I find Cohen’s approach particularly appropriate for intercultural education when it is seen in the light of social justice and equity, and not just a celebration of diversity. The latter should certainly be considered but also kept under close attention given the different backgrounds, different experiences of migration and different relation with the school culture, the peer culture and the cultures of the receiving society. Additionally, I could say that the effort to understand the others’ cultural orientations and perspectives on the future requires the latter’s cooperation. This is particularly true if one gains such understanding through ethnographic research, where the researchers’ aim to understand and interpret people’s lives can only be attained by considering them as partners.

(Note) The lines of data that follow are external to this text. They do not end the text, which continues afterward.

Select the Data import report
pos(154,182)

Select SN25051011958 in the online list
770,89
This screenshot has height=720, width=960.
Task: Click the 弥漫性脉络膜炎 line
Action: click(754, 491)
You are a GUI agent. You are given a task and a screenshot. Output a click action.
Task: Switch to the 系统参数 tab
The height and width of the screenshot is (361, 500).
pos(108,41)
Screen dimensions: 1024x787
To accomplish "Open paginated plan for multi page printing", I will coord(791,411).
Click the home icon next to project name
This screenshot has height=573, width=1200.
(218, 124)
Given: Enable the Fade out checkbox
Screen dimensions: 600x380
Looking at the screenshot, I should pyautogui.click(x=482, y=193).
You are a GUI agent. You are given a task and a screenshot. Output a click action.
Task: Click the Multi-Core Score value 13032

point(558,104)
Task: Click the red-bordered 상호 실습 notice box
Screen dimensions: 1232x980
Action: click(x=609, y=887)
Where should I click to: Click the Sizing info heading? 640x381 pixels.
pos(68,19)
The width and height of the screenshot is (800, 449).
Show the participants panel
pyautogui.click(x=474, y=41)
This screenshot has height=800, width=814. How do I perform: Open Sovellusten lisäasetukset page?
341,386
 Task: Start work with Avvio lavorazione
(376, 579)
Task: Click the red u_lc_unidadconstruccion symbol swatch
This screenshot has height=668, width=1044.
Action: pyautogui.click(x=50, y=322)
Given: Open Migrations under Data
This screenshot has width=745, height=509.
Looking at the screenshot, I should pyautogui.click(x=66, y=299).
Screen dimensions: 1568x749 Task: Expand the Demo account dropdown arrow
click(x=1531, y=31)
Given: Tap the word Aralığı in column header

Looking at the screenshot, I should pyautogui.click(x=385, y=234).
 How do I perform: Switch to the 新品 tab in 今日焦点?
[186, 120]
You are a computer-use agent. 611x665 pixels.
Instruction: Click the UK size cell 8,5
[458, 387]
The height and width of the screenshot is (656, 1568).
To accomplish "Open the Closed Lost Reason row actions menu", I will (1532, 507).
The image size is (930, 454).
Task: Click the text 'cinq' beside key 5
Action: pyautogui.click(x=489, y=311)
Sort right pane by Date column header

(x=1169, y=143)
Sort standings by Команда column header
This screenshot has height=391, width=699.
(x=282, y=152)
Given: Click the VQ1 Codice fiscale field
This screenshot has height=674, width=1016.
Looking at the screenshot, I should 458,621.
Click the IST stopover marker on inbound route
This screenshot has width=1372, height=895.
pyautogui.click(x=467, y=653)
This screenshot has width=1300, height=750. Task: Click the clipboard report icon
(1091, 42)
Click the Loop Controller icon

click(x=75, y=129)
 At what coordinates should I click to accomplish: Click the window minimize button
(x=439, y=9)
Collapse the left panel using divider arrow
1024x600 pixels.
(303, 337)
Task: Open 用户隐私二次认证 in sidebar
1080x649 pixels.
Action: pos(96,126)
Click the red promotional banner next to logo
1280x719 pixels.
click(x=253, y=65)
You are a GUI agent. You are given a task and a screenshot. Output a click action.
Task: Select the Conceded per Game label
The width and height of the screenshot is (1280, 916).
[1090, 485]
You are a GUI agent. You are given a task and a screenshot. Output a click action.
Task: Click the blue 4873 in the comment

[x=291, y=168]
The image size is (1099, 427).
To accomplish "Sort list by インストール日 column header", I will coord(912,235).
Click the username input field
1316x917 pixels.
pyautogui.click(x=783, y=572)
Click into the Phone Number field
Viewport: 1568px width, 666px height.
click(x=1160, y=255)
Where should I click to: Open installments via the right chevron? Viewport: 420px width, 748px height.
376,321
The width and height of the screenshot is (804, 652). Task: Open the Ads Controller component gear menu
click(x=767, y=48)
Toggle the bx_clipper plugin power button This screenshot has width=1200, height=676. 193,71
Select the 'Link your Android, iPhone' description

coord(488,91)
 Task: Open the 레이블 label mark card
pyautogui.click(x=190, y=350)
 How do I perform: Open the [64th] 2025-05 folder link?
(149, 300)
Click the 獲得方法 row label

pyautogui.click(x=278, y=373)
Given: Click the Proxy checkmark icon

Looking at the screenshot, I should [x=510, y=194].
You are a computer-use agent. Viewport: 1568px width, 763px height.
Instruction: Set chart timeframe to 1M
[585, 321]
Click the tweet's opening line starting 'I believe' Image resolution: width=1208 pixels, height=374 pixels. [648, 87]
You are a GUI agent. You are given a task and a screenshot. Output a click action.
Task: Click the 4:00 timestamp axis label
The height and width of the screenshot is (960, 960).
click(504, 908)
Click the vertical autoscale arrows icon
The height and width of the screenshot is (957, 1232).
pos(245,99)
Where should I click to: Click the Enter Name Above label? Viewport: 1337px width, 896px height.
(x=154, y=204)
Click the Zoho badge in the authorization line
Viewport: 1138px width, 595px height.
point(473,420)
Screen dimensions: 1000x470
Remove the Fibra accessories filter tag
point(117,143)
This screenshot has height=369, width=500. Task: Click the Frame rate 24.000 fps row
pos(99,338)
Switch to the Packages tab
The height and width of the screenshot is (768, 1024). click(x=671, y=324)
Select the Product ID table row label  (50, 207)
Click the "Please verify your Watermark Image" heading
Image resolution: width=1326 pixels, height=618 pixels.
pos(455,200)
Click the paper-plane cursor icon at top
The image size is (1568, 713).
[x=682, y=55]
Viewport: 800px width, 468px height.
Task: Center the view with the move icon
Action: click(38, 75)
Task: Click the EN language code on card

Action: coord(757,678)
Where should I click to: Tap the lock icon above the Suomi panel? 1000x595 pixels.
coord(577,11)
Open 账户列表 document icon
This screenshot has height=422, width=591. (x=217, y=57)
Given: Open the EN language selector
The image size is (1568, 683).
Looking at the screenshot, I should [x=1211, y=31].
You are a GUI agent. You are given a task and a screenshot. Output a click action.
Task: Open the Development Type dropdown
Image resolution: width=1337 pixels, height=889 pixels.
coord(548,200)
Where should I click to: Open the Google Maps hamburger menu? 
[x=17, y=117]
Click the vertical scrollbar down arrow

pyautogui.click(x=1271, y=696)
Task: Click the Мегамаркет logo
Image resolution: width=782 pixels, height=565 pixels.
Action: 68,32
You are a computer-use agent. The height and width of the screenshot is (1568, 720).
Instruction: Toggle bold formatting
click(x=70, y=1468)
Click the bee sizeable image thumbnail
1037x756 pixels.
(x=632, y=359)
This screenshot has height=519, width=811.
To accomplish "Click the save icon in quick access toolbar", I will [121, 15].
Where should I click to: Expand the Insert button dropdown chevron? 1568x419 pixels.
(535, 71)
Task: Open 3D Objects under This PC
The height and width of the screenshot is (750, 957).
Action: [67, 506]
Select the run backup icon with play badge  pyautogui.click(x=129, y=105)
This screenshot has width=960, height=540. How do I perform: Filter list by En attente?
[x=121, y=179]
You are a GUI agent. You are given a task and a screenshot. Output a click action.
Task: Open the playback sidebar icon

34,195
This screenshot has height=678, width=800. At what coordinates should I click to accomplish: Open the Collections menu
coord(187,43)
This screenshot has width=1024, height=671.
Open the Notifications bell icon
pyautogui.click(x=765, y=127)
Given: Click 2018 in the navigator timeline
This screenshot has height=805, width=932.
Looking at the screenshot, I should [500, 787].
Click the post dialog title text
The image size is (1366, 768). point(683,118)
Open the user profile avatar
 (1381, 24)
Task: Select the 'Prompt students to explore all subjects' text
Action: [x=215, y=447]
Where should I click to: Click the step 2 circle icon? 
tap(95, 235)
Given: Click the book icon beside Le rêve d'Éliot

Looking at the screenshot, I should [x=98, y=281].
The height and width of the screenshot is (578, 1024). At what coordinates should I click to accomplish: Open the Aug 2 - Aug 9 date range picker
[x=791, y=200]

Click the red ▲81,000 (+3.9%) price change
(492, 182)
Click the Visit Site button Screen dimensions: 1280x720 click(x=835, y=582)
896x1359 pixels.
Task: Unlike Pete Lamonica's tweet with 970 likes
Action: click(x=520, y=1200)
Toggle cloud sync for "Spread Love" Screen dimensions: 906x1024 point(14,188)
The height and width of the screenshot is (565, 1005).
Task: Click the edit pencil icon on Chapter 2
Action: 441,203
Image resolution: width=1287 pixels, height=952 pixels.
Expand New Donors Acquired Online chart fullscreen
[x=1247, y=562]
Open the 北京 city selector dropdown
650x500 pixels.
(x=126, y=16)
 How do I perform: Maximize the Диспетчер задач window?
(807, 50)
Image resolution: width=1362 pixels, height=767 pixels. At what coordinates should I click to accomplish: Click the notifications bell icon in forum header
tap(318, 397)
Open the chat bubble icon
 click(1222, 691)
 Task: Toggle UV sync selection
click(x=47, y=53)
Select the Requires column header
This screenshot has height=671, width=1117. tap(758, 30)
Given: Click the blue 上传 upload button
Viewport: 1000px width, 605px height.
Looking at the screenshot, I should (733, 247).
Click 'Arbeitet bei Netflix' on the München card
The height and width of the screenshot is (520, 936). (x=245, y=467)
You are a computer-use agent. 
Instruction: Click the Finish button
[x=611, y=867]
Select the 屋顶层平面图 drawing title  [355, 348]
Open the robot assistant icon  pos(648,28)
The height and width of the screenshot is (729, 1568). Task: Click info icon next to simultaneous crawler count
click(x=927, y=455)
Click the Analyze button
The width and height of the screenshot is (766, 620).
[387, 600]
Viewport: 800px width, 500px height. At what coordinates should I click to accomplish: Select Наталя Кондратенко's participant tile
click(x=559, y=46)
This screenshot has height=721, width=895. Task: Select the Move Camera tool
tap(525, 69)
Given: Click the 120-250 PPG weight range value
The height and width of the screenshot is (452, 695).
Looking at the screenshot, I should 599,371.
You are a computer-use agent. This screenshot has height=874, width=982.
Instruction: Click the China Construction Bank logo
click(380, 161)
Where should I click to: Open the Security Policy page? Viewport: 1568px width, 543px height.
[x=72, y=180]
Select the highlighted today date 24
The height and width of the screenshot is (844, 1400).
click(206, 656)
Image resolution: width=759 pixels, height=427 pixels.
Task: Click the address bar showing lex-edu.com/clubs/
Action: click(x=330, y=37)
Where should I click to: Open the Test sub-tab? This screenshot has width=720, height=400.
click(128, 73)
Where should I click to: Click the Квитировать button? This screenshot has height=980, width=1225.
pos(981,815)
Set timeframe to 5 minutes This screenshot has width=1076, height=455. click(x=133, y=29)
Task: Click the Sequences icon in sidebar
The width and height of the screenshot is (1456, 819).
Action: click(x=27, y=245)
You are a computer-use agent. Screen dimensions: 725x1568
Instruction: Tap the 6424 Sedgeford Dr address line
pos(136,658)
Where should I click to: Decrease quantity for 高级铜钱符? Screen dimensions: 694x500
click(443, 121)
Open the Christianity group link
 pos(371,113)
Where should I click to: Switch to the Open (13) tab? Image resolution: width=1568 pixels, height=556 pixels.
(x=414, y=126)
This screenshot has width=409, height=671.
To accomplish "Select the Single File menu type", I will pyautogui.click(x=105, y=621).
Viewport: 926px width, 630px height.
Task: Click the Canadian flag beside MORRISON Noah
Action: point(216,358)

6. What do you think can be gained by people in IE and CL meeting each other at this conference?

I do hope that the conference will provide all of us with the opportunity not only to present and exchange “good practices” but to reflect on them and on how, and to what extent, they can be borrowed and transplanted in a new social and educational context, and on how they can be connected to so-  called local educational traditions (speaking from Europe, can we forget Freinet’s seminal contribution in France, or, in Italy, the work done by the association of Movimento di Cooperazione Educativa, or by don Milani, or Mario Lodi?). This can be another way to promote encounters between different educational and cultural perspectives. We hope that people enacting different perspectives will learn from each other’s successes and disappointments, and learn how school cultures can also change. It is also a way to learn how historical changes can affect both to IE and CL.

7. What do you see as ways to continue the relationship between people in the two fields after the conference?

From my point of view, continuity in the relationship between the two fields will be promoted by problematising both fields as they already happen, and by introducing a comparative perspective. I am wary of educational innovations’ dissemination almost exclusively in terms of “good practices,” since the latter are important not only for the answers or solutions they provide teachers but also because they invite (and perhaps challenge) them to be critically reflective, to be creators of education. I would say that this is also (or especially true) for university educators and researchers. Attention should be paid to the complexity of the context where both intercultural education and cooperative learning activities are introduced.

Further reading:

1.  Batelaan, P. Ed. (1998), Towards an equitable classroom. Cooperative Learning in Intercultural Education in Europe, Hilversum: International Association for Intercultural Education (IAIE).

2.    Gobbo, F. (2007). Teaching teachers cooperative learning: An intercultural   challenge. In G. Bhatti, C. Gaine, F. Gobbo, & Y. Leeman (Eds.), Social justice and intercultural education: An open-ended dialogue (pp. 75-88). Stoke on Trent: Trentham Books.